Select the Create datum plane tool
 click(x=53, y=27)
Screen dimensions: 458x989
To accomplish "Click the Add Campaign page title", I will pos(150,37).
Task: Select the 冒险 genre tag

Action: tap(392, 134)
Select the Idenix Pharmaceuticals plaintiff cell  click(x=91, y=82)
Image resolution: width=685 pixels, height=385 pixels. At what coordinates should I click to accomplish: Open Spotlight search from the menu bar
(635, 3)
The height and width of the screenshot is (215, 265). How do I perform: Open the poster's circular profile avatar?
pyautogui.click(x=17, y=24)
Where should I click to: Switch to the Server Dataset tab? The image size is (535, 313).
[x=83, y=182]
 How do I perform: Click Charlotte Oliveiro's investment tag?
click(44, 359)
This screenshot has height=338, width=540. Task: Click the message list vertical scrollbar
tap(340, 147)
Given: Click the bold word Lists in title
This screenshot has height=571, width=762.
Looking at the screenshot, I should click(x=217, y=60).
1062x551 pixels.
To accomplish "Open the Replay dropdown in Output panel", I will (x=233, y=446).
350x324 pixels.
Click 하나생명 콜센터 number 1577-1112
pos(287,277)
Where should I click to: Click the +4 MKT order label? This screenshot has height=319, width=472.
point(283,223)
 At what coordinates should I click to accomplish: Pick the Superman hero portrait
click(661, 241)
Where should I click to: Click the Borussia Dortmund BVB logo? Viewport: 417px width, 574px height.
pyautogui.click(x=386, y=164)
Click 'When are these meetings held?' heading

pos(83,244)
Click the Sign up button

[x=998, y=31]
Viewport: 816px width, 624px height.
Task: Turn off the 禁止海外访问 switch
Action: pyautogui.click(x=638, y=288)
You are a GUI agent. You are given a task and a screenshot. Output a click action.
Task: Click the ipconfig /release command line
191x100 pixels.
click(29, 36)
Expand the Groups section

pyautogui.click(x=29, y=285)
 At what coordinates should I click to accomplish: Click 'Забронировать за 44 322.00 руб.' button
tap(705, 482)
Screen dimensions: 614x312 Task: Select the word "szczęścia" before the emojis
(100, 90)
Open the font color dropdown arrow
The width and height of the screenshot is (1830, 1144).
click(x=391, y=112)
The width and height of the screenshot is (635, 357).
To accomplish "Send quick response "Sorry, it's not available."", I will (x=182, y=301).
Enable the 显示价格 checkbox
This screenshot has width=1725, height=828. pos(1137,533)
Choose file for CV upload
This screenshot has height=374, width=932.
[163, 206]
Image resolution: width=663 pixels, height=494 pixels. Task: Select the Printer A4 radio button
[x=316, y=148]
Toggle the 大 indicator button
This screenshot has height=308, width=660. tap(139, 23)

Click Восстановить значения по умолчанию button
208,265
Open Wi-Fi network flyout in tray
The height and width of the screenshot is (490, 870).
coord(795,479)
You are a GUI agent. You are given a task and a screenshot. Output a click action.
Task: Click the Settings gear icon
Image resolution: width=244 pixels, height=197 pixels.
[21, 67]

▶ [요구 사항]
"At what coordinates should I click to accomplish: Click" 문구가 들어 있는 행에서 시작해 "will (x=182, y=301)." 문구가 들어 있는 행으로 끝나는 부분을 양 끝 행까지 포함하여 한 글자도 바꾸지 말고 그대로 출력하세요.

▶ [과제 답안]
 At what coordinates should I click to accomplish: Click 'Забронировать за 44 322.00 руб.' button
tap(705, 482)
Screen dimensions: 614x312 Task: Select the word "szczęścia" before the emojis
(100, 90)
Open the font color dropdown arrow
The width and height of the screenshot is (1830, 1144).
click(x=391, y=112)
The width and height of the screenshot is (635, 357).
To accomplish "Send quick response "Sorry, it's not available."", I will (x=182, y=301).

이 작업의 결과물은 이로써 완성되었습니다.